RELIGIE OPARTE A WIERZE W BOGA

Kampanie te — niezależnie od tego, czy znajdują się w szatańskim i po mistrzowsku realizowanym programie światowej dywersji czy nie — rozwijają się w tym samym czasie co największe w dziejach nasilenie materializmu. W samym zjawisku tkwi pewna sprzeczność. Ludzie domagający się wolności dla siebie, odmawiają jej innym. Rzadko wolność była tak zagrożona jak w naszych czasach: narzuca się ją siłą. To w imię wolności podporządkowuje się opinię publiczną sterowanej informacji, narzuca się rodzicom te lub inne formy wychowania i nauczania, ogranicza się wolność działania, wywiera nacisk na wybór zawodu, ogranicza się lub nawet znosi wolność religii. „Dopóki istnieje państwo, nie ma wolności — pisał Lenin w Państwie i rewolucji — gdy zapanuje wolność, zniknie państwo”.

Przypływ materializmu nie może pozostawić obojętną władzy duchownej, niezależnie od wspólnoty religijnej, którą kieruje lub którą animuje. Jednakże reakcje są dość odmienne.

Religie oparte na wierze w Boga są z pewnością najbardziej czujne, nastawione na ochronę swych wiernych przed materializmem, są one również najbardziej żarliwe w zwalczaniu materializmu zarówno na płaszczyźnie doktrynalnej, jak i duszpasterskiej. Inne religie dają wyraz zaniepokojeniu, ale względy często obce duchowi religijnemu skłaniają je do większej powściągliwości.

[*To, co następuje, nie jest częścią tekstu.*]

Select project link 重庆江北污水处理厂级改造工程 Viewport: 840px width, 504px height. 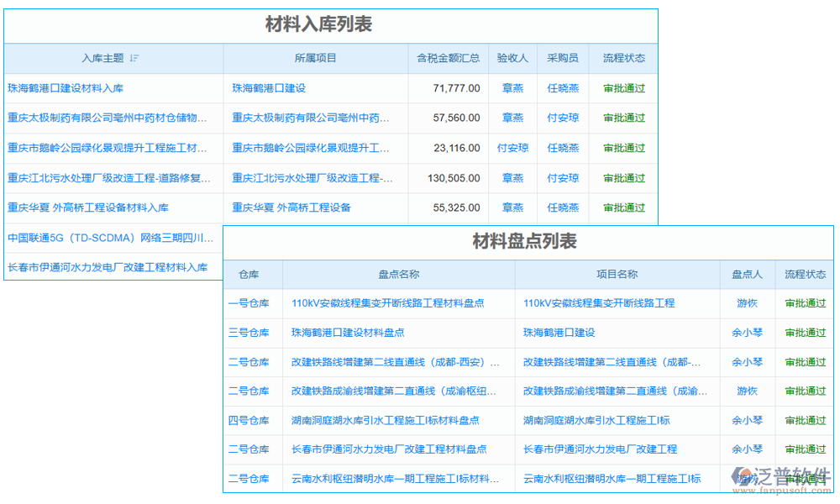[x=312, y=177]
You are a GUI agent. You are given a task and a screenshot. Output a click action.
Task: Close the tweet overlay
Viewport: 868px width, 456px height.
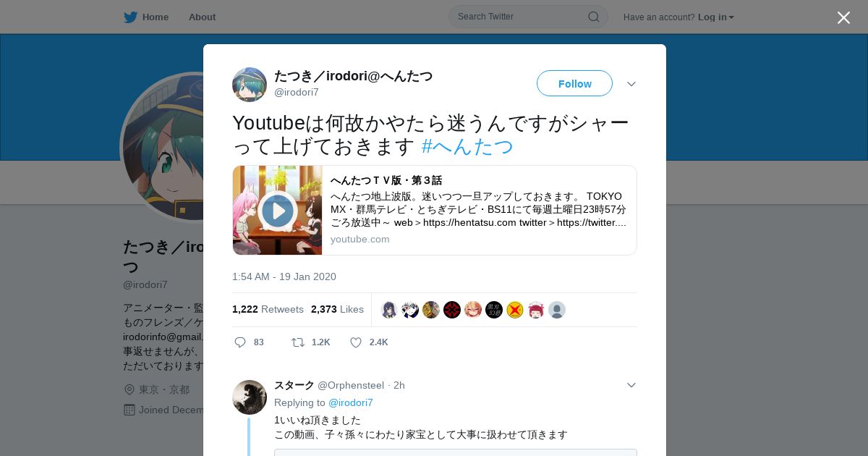click(843, 17)
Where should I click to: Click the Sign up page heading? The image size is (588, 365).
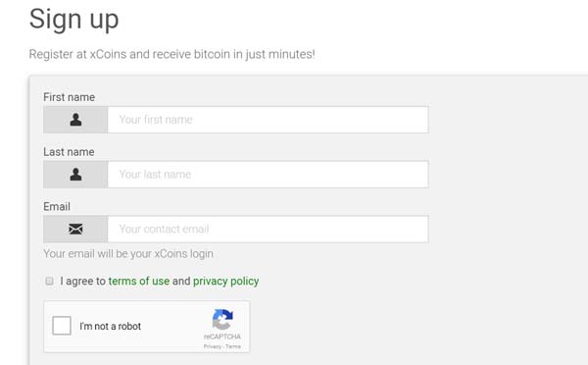point(74,20)

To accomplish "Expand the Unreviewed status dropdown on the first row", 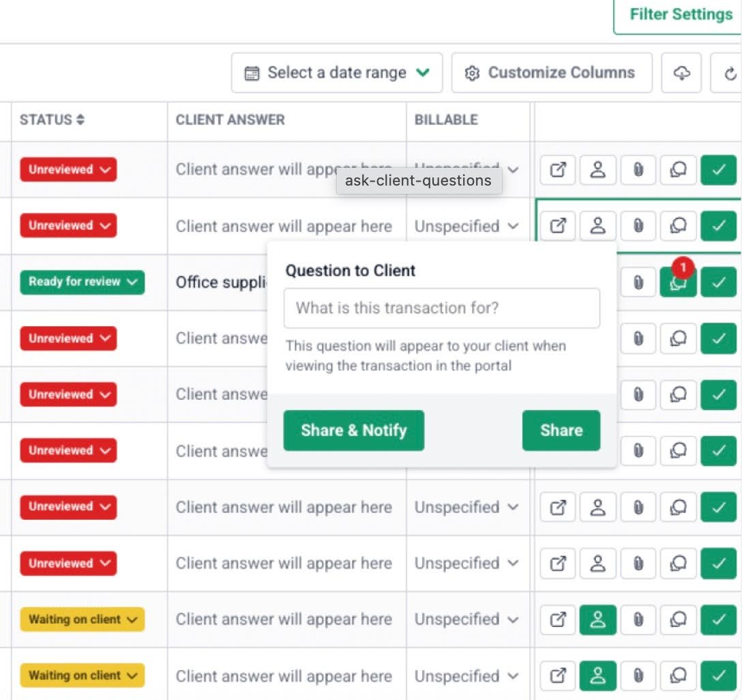I will pos(68,170).
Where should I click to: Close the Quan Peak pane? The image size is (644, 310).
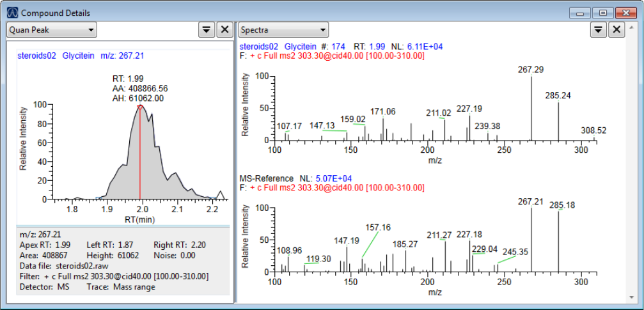[224, 29]
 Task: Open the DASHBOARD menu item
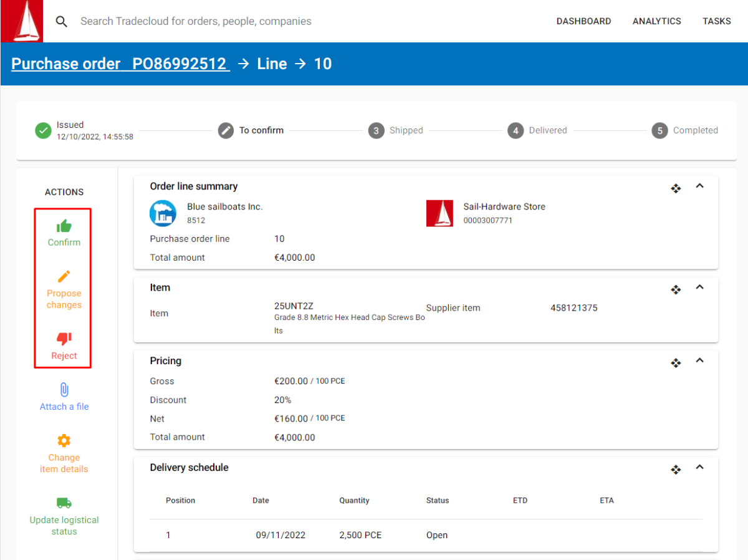[x=583, y=21]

Antagonizm między wiarą i materializmem dialektycznym jest pełny i absolutny: są one równie nie do pogodzenia jak woda i ogień. Niektórzy jednak, nawet — a być może przede wszystkim w łonie Kościołów chrześcijańskich — marzą o utopijnej przemianie, która umożliwiłaby ten mariaż wody z ogniem. Prawdą jest, że rzecznicy materializmu dialektycznego po mistrzowsku prowadzili przez wiele dziesiątków lat ofensywną akcję sprowadzania religii do bardzo niedogodnej pozycji obronnej, aby zamknąć je w wewnętrznych pseudosprzecznościach. Do maksimum wykorzystano sprzeczności między doktryną i faktami, na przykład między nauczaniem Ewangelii i „wyzyskiem kapitalistycznym”.